It took me a long time to get to this point in my life. I tried to take this part of my life and put it in a box because it didn't fit with the life I thought I wanted, nor did it fit with the life others encouraged me to follow. I did have two teachers that tried to encourage me, but I was too young to appreciate or understand the compliments they gave me.
It wasn't until years later that I began to grasp just how good my writing could be. It wasn't that people told me my writing was great, it was because they told me they wanted more. More of characters mentioned only once, of an unfinished short story, or about a world I created. It was in this moment that I realized that I have a talent that I was ignoring.
When I made the decision not just to become a creative writer but to pursue it, I felt something that I hadn't felt in a long time - whole. It might sound weird or cheesy, but it's true. By reconnecting with the writer in me, I found the missing piece of my soul. I felt empty for a long time and always attributed it to the loss of close friends and family members that I experienced in high school.

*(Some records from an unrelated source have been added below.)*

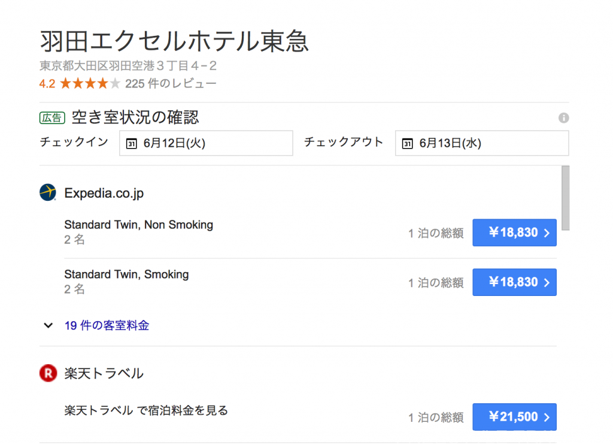Open the checkout date field 6月13日(水)
The image size is (613, 444).
coord(482,143)
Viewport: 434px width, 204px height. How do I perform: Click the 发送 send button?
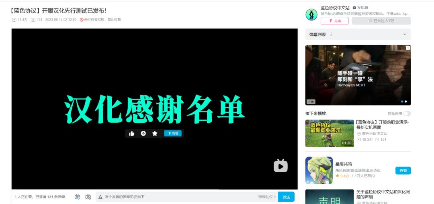(x=286, y=197)
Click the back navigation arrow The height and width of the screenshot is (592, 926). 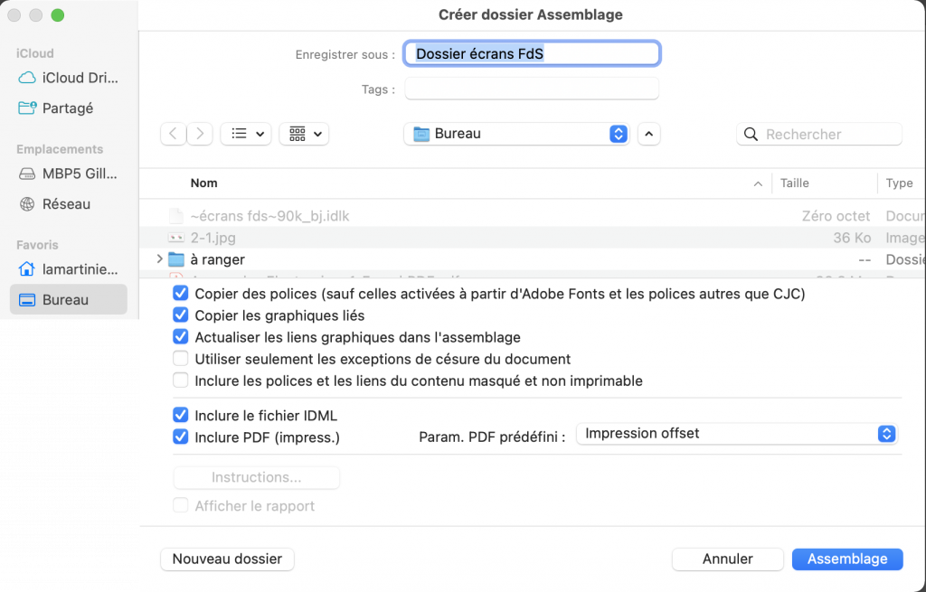click(174, 134)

Sure, the loss of those people effected me greatly and a couple of them played a big role in who I am today, but the reason my soul was hurting and felt incomplete was because I had shut off a large part of my soul from myself. Now that it has been released, I feel whole, complete, and happy. I may not be published yet, but I am finally heading in the right direction. I am not just sitting on the edge waiting for my wings to grow and wondering if I'll ever fly, I am stretching them out and flapping, waiting for the wind to catch me!
I would like to know - What is your dream? Are you living it? If not, why not? How does that make you feel?